🤖 AI Summary
This study investigates the causes of delayed loss spikes during training of batch-normalized neural networks, with a particular focus on late-stage instabilities unexplained by existing theory. By analyzing a whitened squared-loss linear regression model, the work precisely characterizes the absence of an initial rise and identifies conditions for delayed onset, revealing that batch normalization progressively amplifies the effective learning rate, thereby postponing divergence along an otherwise stable optimization trajectory. The paper further demonstrates that such spikes can self-stabilize within a finite number of steps. Combining directional dynamic tracking with finite-horizon stability analysis, the authors establish a complete mechanism for delayed loss spikes under whitening assumptions and, under strong conditions, provide theoretical evidence of directional precursors in logistic regression.
📝 Abstract
Delayed loss spikes have been reported in neural-network training, but existing theory mainly explains earlier non-monotone behavior caused by overly large fixed learning rates. We study one stylized hypothesis: normalization can postpone instability by gradually increasing the effective learning rate during otherwise stable descent. To test this hypothesis at theorem level, we analyze batch-normalized linear models. Our flagship result concerns whitened square-loss linear regression, where we derive explicit no-rising-edge and delayed-onset conditions, bound the waiting time to directional onset, and show that the rising edge self-stabilizes within finitely many iterations.
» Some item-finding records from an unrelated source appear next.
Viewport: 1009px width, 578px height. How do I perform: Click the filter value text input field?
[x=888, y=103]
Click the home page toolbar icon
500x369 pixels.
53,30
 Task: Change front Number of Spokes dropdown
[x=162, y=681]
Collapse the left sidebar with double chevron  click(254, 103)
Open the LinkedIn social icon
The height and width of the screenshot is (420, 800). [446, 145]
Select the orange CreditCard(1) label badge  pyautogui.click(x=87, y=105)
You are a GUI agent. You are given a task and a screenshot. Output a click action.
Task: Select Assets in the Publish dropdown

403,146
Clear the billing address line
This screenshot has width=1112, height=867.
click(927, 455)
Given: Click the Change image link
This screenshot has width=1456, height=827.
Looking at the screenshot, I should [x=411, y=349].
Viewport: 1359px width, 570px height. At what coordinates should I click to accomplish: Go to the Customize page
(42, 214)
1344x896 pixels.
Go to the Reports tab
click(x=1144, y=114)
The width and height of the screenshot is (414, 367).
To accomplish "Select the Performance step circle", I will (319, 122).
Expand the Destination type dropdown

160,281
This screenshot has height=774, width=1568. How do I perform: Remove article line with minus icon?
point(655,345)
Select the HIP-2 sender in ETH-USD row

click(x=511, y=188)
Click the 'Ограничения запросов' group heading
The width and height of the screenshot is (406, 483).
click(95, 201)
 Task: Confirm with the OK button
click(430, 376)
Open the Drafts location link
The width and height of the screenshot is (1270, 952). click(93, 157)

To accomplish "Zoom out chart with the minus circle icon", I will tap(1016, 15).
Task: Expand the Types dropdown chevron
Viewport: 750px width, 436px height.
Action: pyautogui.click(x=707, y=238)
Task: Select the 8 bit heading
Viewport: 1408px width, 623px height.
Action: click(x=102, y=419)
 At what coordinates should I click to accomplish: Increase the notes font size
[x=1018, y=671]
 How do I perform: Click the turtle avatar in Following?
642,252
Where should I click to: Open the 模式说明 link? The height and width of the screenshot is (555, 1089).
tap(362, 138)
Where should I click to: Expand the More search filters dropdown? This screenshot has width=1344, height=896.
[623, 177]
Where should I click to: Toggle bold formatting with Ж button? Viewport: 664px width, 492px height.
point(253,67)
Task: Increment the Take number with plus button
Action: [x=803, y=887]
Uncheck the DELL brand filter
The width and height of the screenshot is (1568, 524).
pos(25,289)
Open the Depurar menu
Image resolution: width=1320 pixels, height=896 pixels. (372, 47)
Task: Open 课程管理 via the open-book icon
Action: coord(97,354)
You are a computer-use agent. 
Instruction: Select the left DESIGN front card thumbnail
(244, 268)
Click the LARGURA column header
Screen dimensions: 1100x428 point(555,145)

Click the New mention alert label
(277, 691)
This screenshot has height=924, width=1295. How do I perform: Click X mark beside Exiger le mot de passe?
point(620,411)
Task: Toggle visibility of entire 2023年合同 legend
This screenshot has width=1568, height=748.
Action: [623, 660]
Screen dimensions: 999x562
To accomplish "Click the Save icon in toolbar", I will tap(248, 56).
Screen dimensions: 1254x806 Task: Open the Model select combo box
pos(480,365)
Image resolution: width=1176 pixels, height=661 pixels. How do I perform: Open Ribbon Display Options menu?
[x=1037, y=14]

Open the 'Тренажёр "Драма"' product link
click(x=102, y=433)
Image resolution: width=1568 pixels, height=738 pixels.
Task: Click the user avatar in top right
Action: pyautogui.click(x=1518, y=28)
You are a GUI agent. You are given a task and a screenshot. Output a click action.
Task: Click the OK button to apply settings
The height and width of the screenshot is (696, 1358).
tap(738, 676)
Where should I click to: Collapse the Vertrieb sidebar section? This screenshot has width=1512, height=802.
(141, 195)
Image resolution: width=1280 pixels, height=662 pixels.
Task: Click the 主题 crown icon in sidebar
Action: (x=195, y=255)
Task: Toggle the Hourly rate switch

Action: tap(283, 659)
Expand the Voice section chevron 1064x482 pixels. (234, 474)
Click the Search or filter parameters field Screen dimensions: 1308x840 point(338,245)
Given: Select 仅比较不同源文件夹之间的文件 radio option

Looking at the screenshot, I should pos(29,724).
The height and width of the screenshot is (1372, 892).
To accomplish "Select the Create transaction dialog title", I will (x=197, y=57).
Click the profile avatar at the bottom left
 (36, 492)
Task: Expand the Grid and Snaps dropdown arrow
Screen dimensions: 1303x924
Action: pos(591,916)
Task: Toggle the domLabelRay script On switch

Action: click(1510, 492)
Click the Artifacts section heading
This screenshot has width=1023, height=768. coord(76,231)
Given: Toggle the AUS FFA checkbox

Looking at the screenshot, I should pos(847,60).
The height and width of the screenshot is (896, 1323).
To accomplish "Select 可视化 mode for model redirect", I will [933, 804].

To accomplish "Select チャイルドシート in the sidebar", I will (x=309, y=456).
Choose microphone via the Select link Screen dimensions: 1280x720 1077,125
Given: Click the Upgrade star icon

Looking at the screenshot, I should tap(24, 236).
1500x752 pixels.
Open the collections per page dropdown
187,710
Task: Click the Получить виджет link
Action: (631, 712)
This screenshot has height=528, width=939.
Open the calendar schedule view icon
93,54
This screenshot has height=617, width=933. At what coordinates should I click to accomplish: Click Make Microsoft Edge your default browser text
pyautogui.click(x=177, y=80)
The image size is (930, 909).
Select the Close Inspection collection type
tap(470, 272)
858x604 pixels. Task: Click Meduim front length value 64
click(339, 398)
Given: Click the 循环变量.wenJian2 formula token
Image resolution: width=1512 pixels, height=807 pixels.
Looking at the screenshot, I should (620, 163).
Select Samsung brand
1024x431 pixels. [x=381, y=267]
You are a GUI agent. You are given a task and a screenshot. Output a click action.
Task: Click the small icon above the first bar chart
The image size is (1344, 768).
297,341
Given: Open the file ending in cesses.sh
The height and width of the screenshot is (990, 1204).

Combined with a square-loss decomposition, this yields a concrete delayed-spike mechanism in the whitened regime. For logistic regression, under highly restrictive active-margin assumptions, we prove only a supporting finite-horizon directional precursor in a knife-edge regime, with an optional appendix-only loss lower bound under an extra non-degeneracy condition. The paper should therefore be read as a stylized mechanism study rather than a general explanation of neural-network loss spikes. Within that scope, the results isolate one concrete delayed-instability pathway induced by batch normalization.